Real-Time Sync (RTS), or Just-In-Time (JIT) provisioning, updates Okta Active Directory (AD) user profiles and group memberships during sign-in. To ensure Okta maintains the most current data without waiting for scheduled imports, administrators can enable the JIT provisioning feature within the Okta Admin Console.
- Okta Classic Engine
- Okta Identity Engine (OIE)
- Directories
- Active Directory (AD)
- Real-Time Sync (RTS)
- Just-In-Time (JIT) Provisioning
How is Real-Time Sync configured for Okta Active Directory integrations?
Real-Time Sync (RTS) updates user profiles, groups, and group memberships during sign-in instead of waiting for a scheduled import. Watch the video or follow the steps below for details on configuring RTS.
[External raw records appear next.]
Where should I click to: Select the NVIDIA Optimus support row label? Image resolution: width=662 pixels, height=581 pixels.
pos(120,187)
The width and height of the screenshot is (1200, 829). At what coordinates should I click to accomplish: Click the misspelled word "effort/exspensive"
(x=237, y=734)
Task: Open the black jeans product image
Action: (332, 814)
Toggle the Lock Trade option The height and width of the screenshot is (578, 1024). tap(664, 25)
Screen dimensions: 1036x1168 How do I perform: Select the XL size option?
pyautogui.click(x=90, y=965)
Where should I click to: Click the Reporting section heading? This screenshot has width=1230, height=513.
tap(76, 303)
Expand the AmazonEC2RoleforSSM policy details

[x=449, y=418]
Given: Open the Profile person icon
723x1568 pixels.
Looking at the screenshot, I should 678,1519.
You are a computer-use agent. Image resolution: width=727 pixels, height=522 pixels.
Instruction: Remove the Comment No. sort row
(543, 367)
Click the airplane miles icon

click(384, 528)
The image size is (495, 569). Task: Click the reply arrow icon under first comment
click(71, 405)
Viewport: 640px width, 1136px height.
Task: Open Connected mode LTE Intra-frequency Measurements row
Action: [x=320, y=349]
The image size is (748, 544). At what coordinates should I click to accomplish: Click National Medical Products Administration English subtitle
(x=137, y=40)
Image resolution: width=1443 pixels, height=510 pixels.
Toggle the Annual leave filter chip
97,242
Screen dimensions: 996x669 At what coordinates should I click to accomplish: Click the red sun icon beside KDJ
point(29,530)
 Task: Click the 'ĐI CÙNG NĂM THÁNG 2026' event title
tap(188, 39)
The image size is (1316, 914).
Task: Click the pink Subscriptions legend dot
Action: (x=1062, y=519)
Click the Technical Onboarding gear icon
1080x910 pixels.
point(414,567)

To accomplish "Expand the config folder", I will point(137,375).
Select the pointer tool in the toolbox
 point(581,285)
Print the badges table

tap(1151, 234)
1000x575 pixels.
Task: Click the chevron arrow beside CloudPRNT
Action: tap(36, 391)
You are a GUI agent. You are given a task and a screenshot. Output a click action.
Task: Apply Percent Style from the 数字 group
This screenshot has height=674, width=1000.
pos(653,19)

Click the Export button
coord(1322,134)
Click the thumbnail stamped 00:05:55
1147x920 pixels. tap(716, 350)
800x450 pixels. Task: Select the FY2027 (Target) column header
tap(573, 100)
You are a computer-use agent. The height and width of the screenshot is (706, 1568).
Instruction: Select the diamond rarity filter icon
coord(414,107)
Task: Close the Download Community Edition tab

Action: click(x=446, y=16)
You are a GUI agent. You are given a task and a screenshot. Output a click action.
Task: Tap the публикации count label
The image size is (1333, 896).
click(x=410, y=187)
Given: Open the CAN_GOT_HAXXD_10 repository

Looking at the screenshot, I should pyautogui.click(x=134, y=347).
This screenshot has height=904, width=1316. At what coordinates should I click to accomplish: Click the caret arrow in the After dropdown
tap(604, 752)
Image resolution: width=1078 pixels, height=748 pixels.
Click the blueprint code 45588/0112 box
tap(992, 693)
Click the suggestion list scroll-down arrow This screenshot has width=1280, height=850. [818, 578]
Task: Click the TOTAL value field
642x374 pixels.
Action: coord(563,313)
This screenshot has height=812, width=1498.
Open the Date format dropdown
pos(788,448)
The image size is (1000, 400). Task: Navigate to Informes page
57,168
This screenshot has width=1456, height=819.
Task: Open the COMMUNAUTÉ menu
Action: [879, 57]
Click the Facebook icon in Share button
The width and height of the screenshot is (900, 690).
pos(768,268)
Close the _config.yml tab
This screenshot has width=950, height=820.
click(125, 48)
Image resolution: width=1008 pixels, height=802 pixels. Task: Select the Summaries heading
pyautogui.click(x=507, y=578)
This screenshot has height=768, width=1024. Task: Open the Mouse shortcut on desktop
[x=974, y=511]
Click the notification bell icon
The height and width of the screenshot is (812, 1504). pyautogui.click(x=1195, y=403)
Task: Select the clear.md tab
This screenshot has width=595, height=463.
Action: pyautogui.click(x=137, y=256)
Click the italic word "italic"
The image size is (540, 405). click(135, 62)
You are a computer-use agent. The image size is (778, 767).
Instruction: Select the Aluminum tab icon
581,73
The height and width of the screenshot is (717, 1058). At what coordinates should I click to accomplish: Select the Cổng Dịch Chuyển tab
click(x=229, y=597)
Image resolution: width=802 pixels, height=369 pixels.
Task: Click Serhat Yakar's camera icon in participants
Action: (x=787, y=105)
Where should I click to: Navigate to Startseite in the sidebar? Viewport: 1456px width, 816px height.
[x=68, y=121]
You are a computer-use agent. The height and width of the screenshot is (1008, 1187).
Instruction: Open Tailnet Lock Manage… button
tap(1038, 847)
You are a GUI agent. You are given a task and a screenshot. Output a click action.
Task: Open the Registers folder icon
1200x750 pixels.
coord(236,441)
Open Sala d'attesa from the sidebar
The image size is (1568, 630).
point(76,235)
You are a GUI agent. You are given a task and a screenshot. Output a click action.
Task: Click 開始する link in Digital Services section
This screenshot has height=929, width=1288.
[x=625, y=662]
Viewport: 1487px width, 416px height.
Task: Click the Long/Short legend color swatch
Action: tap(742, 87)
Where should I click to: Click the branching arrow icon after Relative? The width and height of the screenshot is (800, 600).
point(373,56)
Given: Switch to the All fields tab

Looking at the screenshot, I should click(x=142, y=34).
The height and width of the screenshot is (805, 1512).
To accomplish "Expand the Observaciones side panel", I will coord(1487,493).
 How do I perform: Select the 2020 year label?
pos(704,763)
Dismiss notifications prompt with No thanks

Okta requires the following conditions to trigger the synchronization process:
-
The user must enter the full Okta username and AD password for Okta to perform Delegated Authentication and JIT provisioning.
-
The user must authenticate on the Okta org integrated with the AD domain. Okta does not perform JIT authentication if the user signs in to a different org.
-
Okta also updates user information whenever an administrator loads or refreshes a user profile on the People page. This action imports updated attributes, user statuses, and any AD group membership changes made since the last synchronization.
Administrators must perform the following steps to configure the RTS feature:
-
Navigate to Directory > Directory Integrations > Active Directory.
-
Select Provisioning > To Okta.
-
Select the JIT provisioning option.
NOTE: RTS requires version 3.0.9 or later of the Okta AD Agent.